The treaty reveals the extent to which the Plantagenets were prepared to go to hold onto the remnants of the Angevin empire. In return for peace with France, Edward offered to take Gascony out of the direct line of succession. Instead the duchy would be held by a younger half-brother of his heir, the future Edward II. This meant that future kings of England would no longer have to perform the humiliating ritual of homage and fealty to the kings of France in Paris. It also meant the Capetian kings would not be able to cook up any excuses for invading Gascony: the child of Edward and Margaret would be of mixed Plantagenet and Capetian blood, and thus acceptable to all parties.
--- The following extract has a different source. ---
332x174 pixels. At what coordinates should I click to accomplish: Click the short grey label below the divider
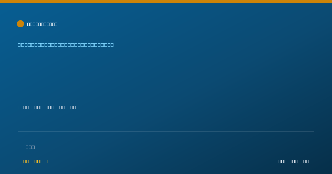pyautogui.click(x=30, y=147)
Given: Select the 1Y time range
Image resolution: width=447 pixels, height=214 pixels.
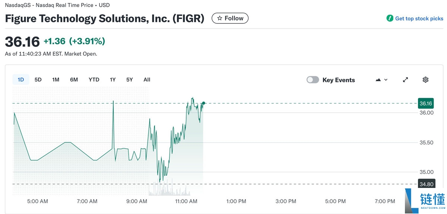Looking at the screenshot, I should (x=112, y=80).
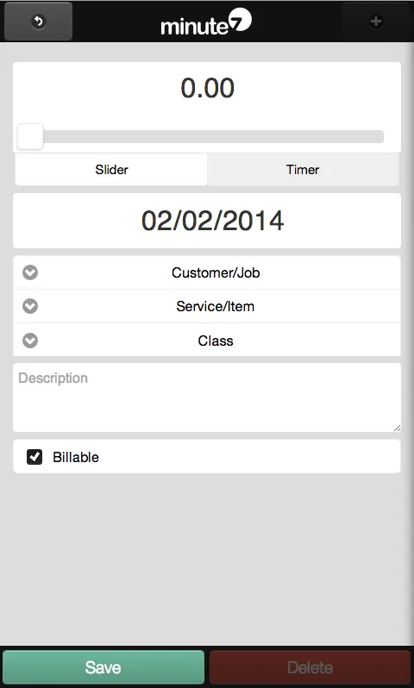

Philip himself could hardly object to his own nephew as Duke of Gascony.
In return for this concession, Edward sought to take Gascony out of the legal orbit of Paris. The French royal pennonceaux, symbolic of Capetian protection and safeguard, would no longer fly over the castles, town-houses or maison-fortes in Gascony. Edward’s policy failed thanks to the duplicity of Phillip, who privately promised to abide by the terms of the treaty and then broke them in public.
The English king was perfectly aware of what would happen in the future: unless legal ties with Paris were severed, the French would seize upon one pretext after another to invade Gascony and drive the English from their last land holdings in France. And so it proved: the duchy was invaded repeatedly over the next 150 years, until the French finally conquered it in the reign of Henry VI.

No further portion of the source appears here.